Pembeyi çok severim. Tutkuyla hem de. Öyle ki ilk hamileliğimde o zamanlar ultrason olmadığı için cinsiyet öğrenemesek de, içimden hep erkek evlat geçse de tüm bebek hazırlıklarımı pembe renkte yapmıştım. O derece garip bir tutku. Giysilerde de öyle. İçinde minicik bir pembe görsem çiroz bedenime uyuyorsa almak isterim. Yatak odamın ne renk olduğunu söylememe gerek yok. İçindeki örtülerin, tülllerin, bibloların, çerçevelerin, ıvır zıvırların rengini tahmin etmeniz hiç de zor değil. Pembe delisi diyebilirsiniz yani bana.
Gel gelelim şu sıralar pembenin lafını bile duyunca midem bulanıyor. Pembe gibi güzel bir rengi otobüse, trambüse saçma sapan emeller için yükleyip içine kadınları tıkıştırmak… Nasıl midesi bulanmaz insanın? Ve bunun için stant açıp imza toplayanlar erkekler üstelik. Bakın, konu kadını ilgilendiriyor ama erkekler imza topluyor. Kadının söz hakkını görüyor musunuz? Bir kadın da çıkıp “Siz benim yerime nasıl bu kararı veriyorsunuz?” demiyor, diyemiyor. Çünkü böyle bir tutumu kendilerine verilen bir değer olarak kabul ediyor bence. Yoksa başka türlü izah edemeyiz buna destek veren kadınları.
Düşünüyorum bir erkek bir kadının yani anasının, bacısının, karısının ona özel bir otobüse binmesini niye ister diye. Başka erkeklerle bir arada olmasın diye ister. O erkeklere güvenmiyordur çünkü. Ama bu arada kendinin erkek olduğunu unutuyor diyeceğim hayır unutmuyor biliyor bazı
hissettiği şeyleri demek ki. Bir otobüste yabancı bir kadının yakınında olmanın onun için neler ifade ettiğini.
Vallahi ben bir otobüse bindiğim zaman ayakta da olsam ne yapıp ne edip bir kitap açtığım için çevremdeki insanları bakın insanları diyorum erkekleri demiyorum fark etmiyorum bile.

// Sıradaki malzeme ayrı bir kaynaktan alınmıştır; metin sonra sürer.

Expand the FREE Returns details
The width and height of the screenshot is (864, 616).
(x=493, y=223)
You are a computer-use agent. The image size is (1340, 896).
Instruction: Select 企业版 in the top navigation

Oldu da o gün kitap okumuyorum dışarıyı seyretmek istiyorum veya ayakta kaldım. Hatta metrobüs gibi itiş kakış bir ortamda. Kalırım… Erkek binecek, ayıracak bacaklarını oturacak, onun binmeye hakkı olan bir taşıta ben binemeyeceğim. O kendine çekidüzen vereceğine ben pembe renkle aşağılandığım bir otobüse tıkıştırılacağım.

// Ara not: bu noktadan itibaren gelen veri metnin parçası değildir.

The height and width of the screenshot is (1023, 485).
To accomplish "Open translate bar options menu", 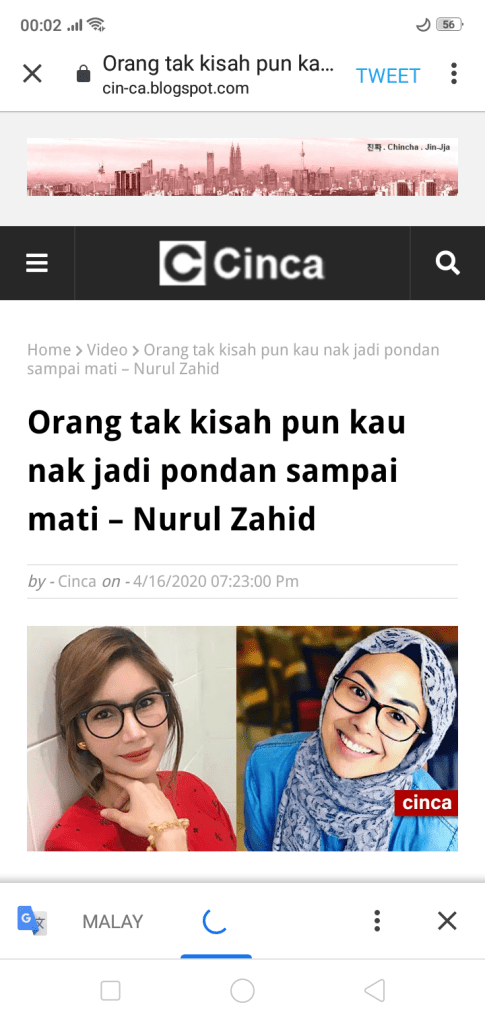I will click(377, 921).
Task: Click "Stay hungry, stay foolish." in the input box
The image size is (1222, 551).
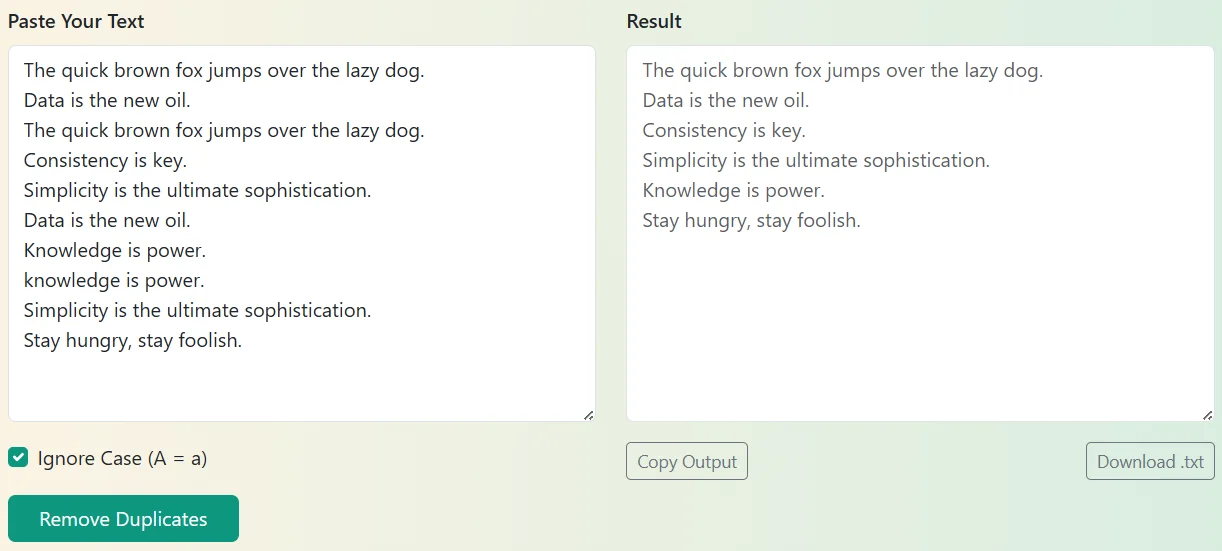Action: 133,340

Bu geldiğimiz duruma sebep olanlar da kadınlar yalnız. Demiyorlar ki “Ben niye bir otobüsle soyutlanıyorum toplumdan?” Bu kadınlar rahatlarına düşkün, vurdumduymaz, erkek ne derse onu yapan, hatta oyunu bile onun istediği partiye veren, onun için her yapılanı lütuf olarak görecek kadar gözleri bağlı, ev işi yap, çocuk doğur, otur aşağı modunda yaşayan kadınlar. Ha, burada ev kadınlarını aşağılamak gibi bir niyetim yok. Ben de kırk yıllık bir ev kadınıyım. Ama ev kadınıyız diye gözlerimiz bağlı, yüreğimiz kilitli gezecek halimiz yok! Bizim omuzlarımızdaki yükler zaten ağır. Bir de bu tür yüklerin farkına varmalıyız. Yarın, öbür gün omuzlarımız iyice çökük, ismimizin esamesi okunmayan günleri kendimiz hazırlamış olmuyor muyuz?
N’olur biraz kendinize gelin kadınlar. Erkeklere “Sen benim yerime nasıl karar veriyorsun?” deyin. Taşın altına sokun elini ucundan da olsa. Sen güya rahat et diye sana pembe otobüs saçmalığı sunan(!) erkek erkek aslında biz, siz kadınları
rahatsız edenleriniz demek istiyor; anlamıyor musunuz? Meydanı onlara mı bırakacaksınız? İnsan gibi, kadın-erkek yaşamak bu kadar zor mu? Rahat etmeleri için derken yani birlikte ulaşımda rahatsız oluyorsa kadın bu rahatsızlığın içeriği nedir? Neden akıllar hep bacak arasında?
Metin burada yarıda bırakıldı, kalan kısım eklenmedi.